The findings could lead on to new antiviral therapies that are targeted at the binding mechanism, to prevent the virus from taking hold, rather than trying to eradicate it once it's in the host's system.
Current conservation policies include vaccination of wild animal populations, but this is not appropriate for logistical or biological reasons for most species. Alternative strategies include vaccination of neighbouring domestic and feral dog populations, which prevents CDV circulating in dogs and therefore limits transmission to wildlife.

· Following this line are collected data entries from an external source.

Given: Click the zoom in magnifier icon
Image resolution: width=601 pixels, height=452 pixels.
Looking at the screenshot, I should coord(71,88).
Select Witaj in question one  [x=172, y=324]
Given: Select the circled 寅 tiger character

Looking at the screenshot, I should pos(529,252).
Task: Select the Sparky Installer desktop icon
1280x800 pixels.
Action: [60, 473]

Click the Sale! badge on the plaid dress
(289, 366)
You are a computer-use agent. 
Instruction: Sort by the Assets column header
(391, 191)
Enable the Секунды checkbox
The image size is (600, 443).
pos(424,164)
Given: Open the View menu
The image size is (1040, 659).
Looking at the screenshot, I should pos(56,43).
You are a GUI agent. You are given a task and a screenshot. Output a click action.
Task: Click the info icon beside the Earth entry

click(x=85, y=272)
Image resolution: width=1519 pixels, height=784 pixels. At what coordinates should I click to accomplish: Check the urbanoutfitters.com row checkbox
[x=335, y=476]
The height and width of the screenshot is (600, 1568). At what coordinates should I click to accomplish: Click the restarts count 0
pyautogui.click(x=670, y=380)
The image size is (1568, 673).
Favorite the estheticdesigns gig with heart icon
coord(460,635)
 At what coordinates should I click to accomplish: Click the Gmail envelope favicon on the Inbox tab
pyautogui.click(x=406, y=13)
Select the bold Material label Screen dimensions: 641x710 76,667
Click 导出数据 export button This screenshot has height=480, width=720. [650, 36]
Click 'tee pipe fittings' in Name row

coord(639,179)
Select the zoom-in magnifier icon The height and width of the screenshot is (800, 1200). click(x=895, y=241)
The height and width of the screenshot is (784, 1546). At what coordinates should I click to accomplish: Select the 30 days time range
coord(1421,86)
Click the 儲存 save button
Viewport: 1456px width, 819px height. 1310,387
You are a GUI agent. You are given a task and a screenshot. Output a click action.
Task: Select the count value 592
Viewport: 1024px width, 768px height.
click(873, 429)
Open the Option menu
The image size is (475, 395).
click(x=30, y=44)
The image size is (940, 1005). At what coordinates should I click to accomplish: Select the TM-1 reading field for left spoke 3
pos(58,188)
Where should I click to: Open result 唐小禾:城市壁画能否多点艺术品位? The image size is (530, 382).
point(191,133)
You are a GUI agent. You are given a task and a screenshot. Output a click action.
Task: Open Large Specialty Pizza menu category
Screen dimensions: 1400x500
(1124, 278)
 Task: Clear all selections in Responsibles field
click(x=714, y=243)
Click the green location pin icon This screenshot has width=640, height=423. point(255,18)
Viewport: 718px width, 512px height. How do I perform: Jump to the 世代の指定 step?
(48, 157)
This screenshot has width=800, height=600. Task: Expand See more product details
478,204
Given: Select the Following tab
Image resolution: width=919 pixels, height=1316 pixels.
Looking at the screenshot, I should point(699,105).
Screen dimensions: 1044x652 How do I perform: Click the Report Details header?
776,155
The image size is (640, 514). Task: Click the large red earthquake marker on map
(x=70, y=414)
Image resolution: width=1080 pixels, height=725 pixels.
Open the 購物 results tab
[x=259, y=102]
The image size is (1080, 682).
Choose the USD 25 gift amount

Culling the surrounding domestic reservoir species, such as dogs, is also an option, but this is more controversial because its efficacy can be questionable and because of the impact this can have on support from local communities for wider conservation efforts.
The spread and incidences of CDV epidemics are increasing, due to globalisation and the rise in the domestic and feral dog populations associated with growing human populations, especially where these impinge on previously undisturbed habitats.
"CDV in wild carnivore populations is usually fatal" says McCarthy. "So as well as the possibility of developing new therapies, the techniques used in this research offer a way of predicting when local virus isolates may become capable of causing a full blown epidemic in species of conservation concern."
The research could have similar implications for developing new therapies for pathogenic diseases that have successfully crossed species to humans. Additionally, the team believes that the phenomenon may be involved in the emergence of many new, previously species-specific diseases that have been able to infect new host species, such as SARS, Hendra and Nipah Virus.